- Excerpt provided:
※ ※ ※
Earlier in the day, we heard the fact that ‘the vast majority of’ or ‘95%’ of cancer patients expressing positivity about their care, could be presented by Reporting Scotland, as merely ‘most.’ It was a clear attempt to continue a campaign against NHS Scotland and the Scottish Government, by proxy. In that case we might call it bias by distortion or, in common parlance, lying.
Later, we heard opening the report, this claim:
‘Many cancer patients are missing out on emotional, financial and practical support which they feel should have been available to them.’
They do go on to tell us that the above is ‘part of a survey’ and that 95% rated the care positively, ‘but just over half got sufficient psychological and emotional support.’ So ‘many’ turns out to be less than half but more important ‘part of’ turns out to be just 1 of 21 outcomes, looking at the actual report. The ‘part’ is, the 15th (page 2) outcome:
‘Just over half of respondents (55 per cent) felt they had been completely supported emotionally / psychologically by healthcare professionals during their cancer treatment.’
It’s interesting to note that the 55% who did feel they had been supported can be referred to as ‘just over half.’ Were the 55% who voted NO in 2014, ‘just over half’ or did the 10% gap matter?
The other 20 outcomes range from the good to the excellent and it takes an agenda to think you have reported it fairly by picking out the one least positive and headlining that. The report is a triumph for NHS Scotland. We should thank whoever we thank that we have it. This is a bad case of bias by extreme selection.’
※ ※ ※
- Task set:
(a) From the post on Reporting Scotland's cancer survey coverage, copy everything from "Earlier in the" down to "common parlance, lying.".
(b) According to the post on Reporting Scotland's cancer survey coverage, what share of respondents felt completely supported emotionally or psychologically by healthcare professionals during their cancer treatment?

- Collected material:
※ ※ ※
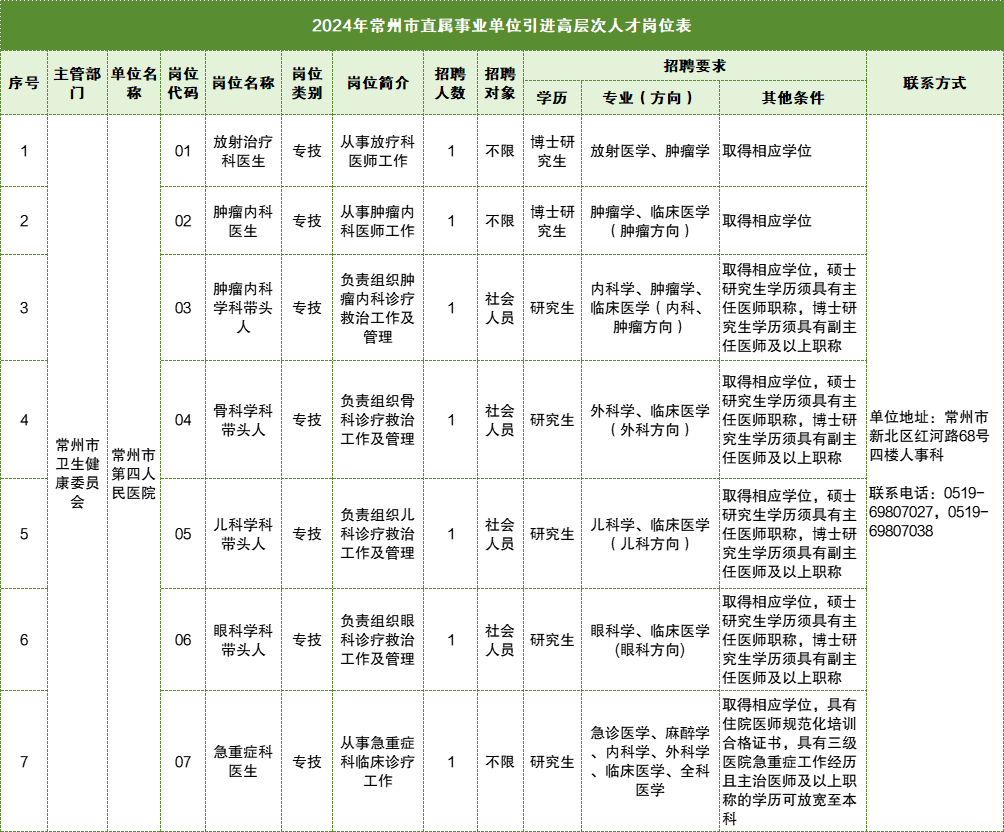This screenshot has width=1004, height=832.
Task: Click the 急重症科医生 position cell
Action: tap(243, 761)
※ ※ ※
- List of solutions:
(a)
Earlier in the day, we heard the fact that ‘the vast majority of’ or ‘95%’ of cancer patients expressing positivity about their care, could be presented by Reporting Scotland, as merely ‘most.’ It was a clear attempt to continue a campaign against NHS Scotland and the Scottish Government, by proxy. In that case we might call it bias by distortion or, in common parlance, lying.

(b) 55 per cent